Many 19th-century women would have returned to their father’s home at such a juncture in life. But not the strong-willed Felicité. She forced Hippolyte’s confidant to tell her where her husband’s fortune was buried, dug it up, and stashed it in the nearest bank. She hired overseers to help run the plantation, but threw out those who didn’t follow her instructions to the letter.

Felicité was a hands-on supervisor. Her days were spent checking the progress of her crops, caring for her four children, and seeing to the needs of her slaves. In the evenings she continued to enjoy lively card games at her table.

During the 1830’s, plantations such as Chretien Point were islands of civility in ungoverned southwest Louisiana. News that Felicité’s managerial and poker-playing skills had made her an extremely wealthy woman spread far and wide and soon attracted the attention of desperados who roamed the lawless prairie.

Late one evening, when her children were asleep and the house slaves had retired to their quarters behind the mansion, Felicité heard a noise she couldn’t account for. Looking out of her bedroom window she saw several men creeping along in shadows cast by the giant oaks. She ran to the stairs to call for help, but instantly realized that it was too late. One of the bandits was inside the door and heading for the stairwell.

Felicité shouted to him to stop but extended a pouch of jewels to tempt him nearer. When he was at close range, she lifted her other hand, aimed a gun at his head and pulled the trigger.

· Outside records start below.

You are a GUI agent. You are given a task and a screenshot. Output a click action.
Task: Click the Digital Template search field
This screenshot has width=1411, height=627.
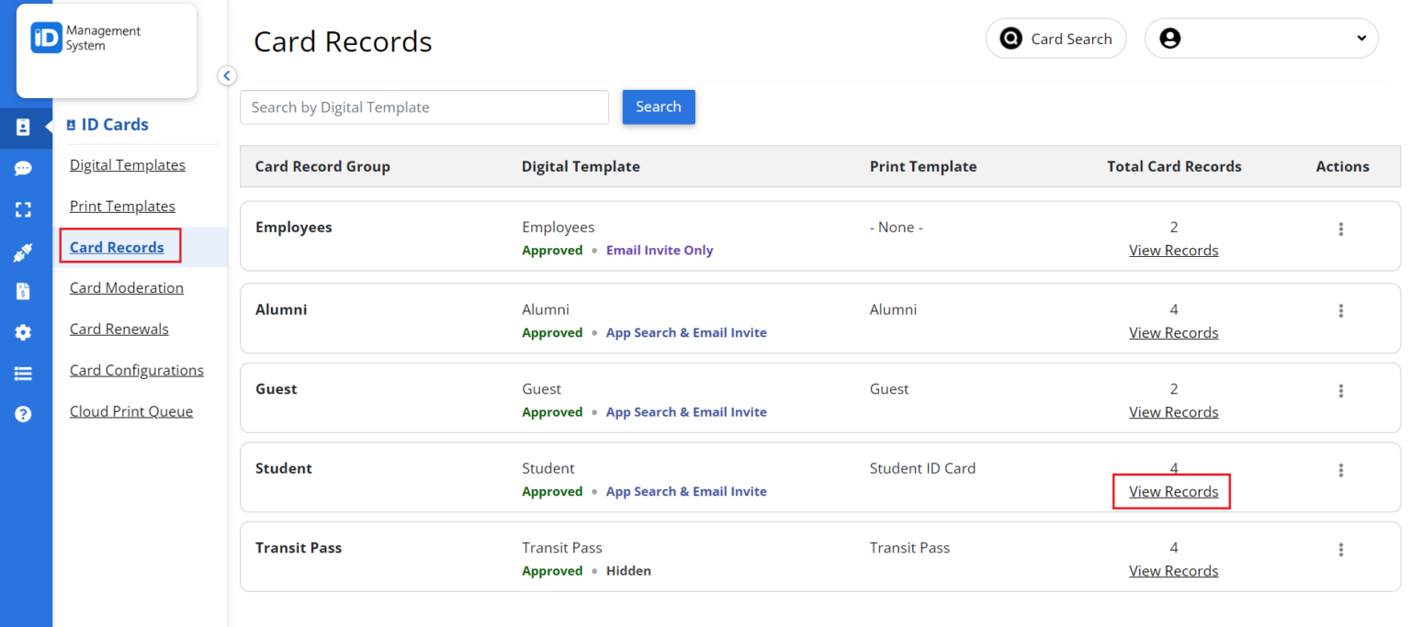pyautogui.click(x=423, y=106)
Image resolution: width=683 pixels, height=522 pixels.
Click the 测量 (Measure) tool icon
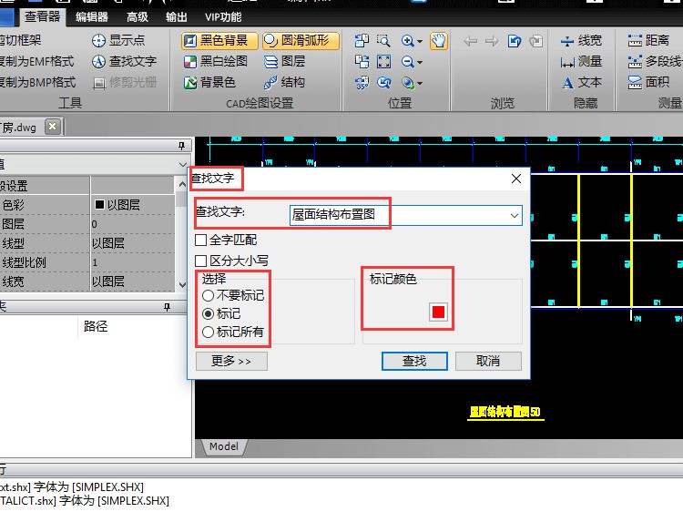pos(567,61)
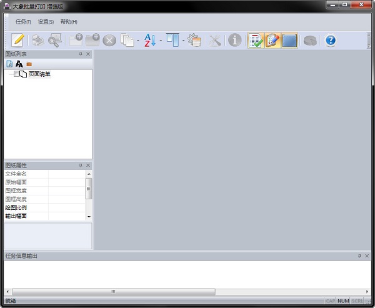Click the 输出幅面 property row
Screen dimensions: 375x308
[x=25, y=216]
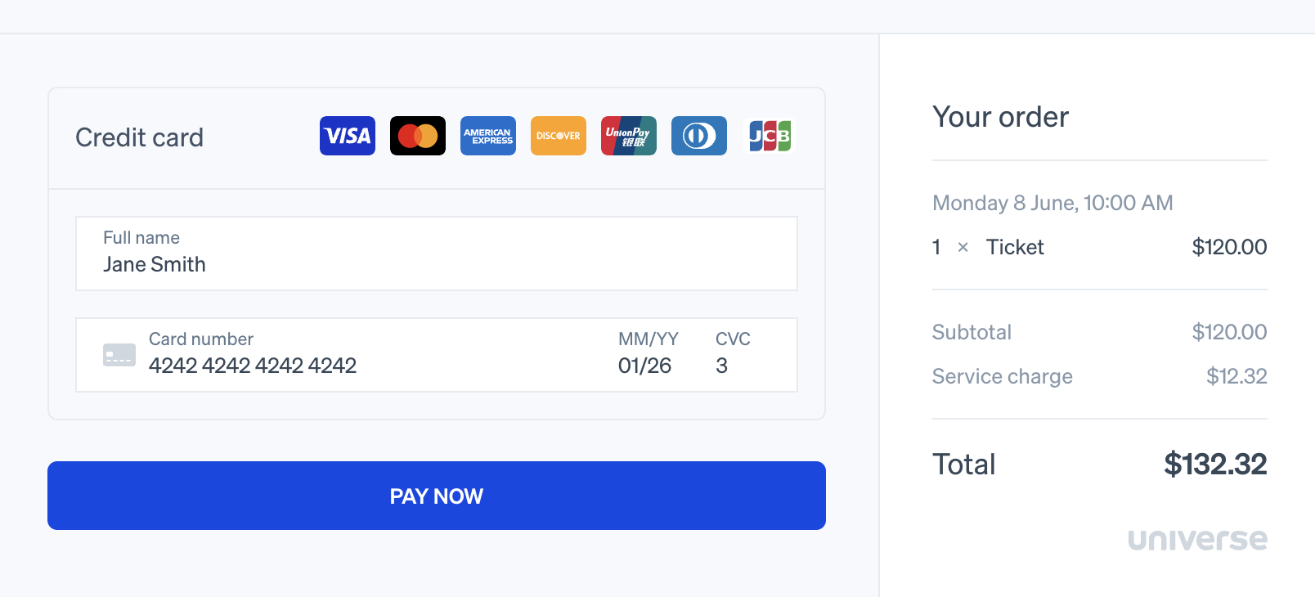
Task: Click the $132.32 total amount
Action: point(1215,464)
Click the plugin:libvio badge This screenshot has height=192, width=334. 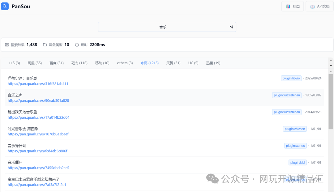coord(291,78)
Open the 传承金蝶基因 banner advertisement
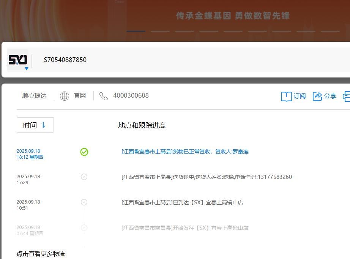 click(x=233, y=16)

After he fell, she stepped over him, ran down the stairs, and called for her servants. Ordering two men to conceal the body in a closet beneath the stairs, out of sight of her children, she armed the others and told them to stand by the windows.

When some of the outlaws mounted their horses and approached the house Felicité called out to them: “What do you want?” “We’re looking for our friend,” they replied. “Nobody could have come here,” she told them. “All my men are with me and we have guns.” The horsemen saw the glint of the revolvers pointed out of the widows and galloped away. Felicité and her men stood guard all night, but the scoundrels did not return.

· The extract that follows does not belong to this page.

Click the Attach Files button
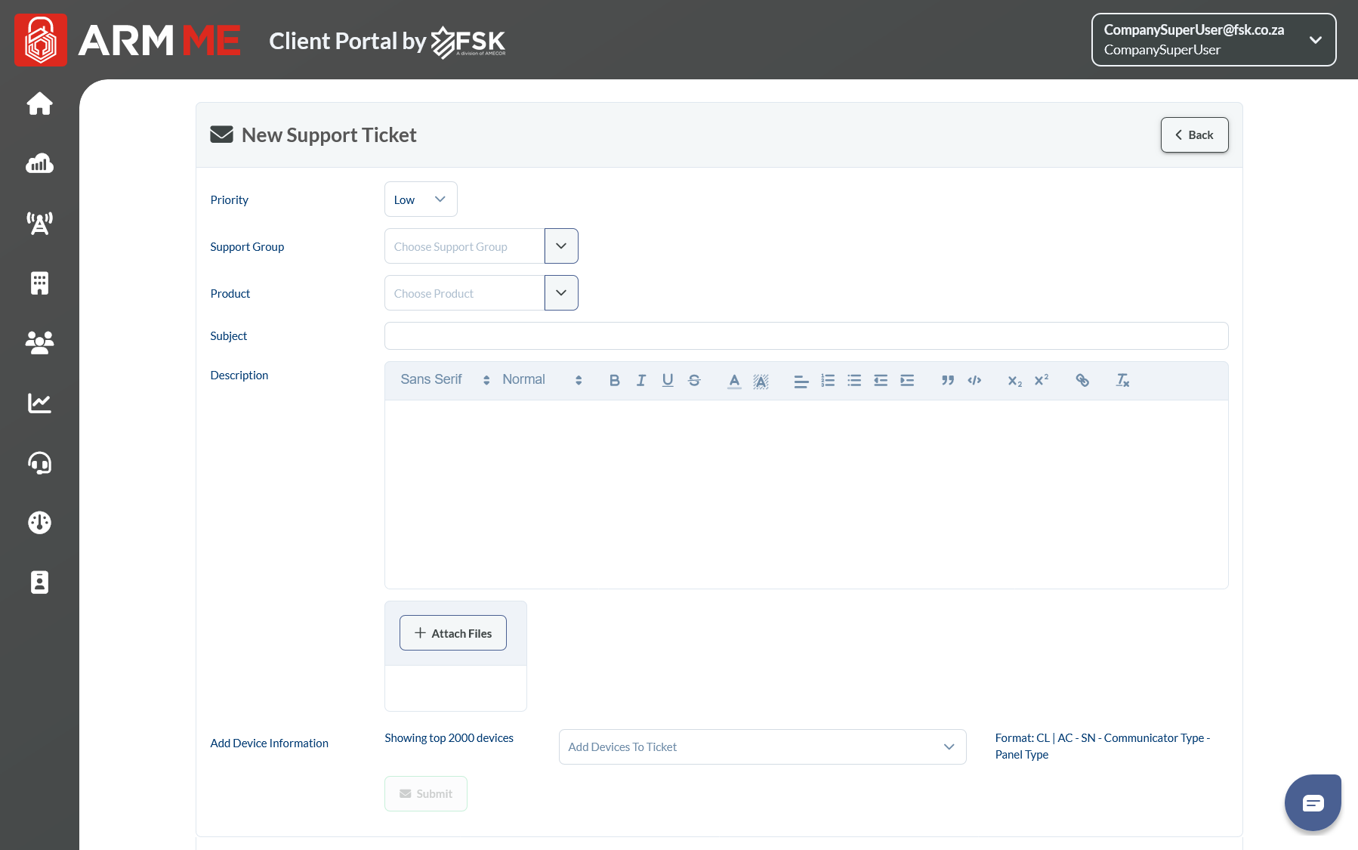1358x850 pixels. (452, 633)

In the morning, the daring mistress of Chretien Point rewarded her men with a swig of whiskey, and sent word to the sheriff to come and collect the blackguard she had killed. His death is recorded in the St. Landry Parish register of the 1840’s. Maids vigorously scrubbed the stairs where the intruder died, but could not remove the bloodstains. There they remain to this day.

In 1845, Felicité left Chretien Point’s 10,000 acres in the care of her son and moved to New Orleans. She lived in an elegant home near the city’s luxurious opera house until her death sometime after the Civil War.

Madame Chretien’s portrait adorns Chretien Point’s dining room and some locals believe her spirit still wanders through the house. They say her presence and that of the brigand she gunned down is responsible for unexplained happenings experienced on the estate. You may scoff at these tales of ghostly mischief, but if you join the thousands of overnight visitors who enjoy Chretien Point’s sumptuous bed and breakfast amenities, don’t be surprised if you are awakened by a husky voiced poker player whispering, “I’ll see your hundred and raise you twenty.”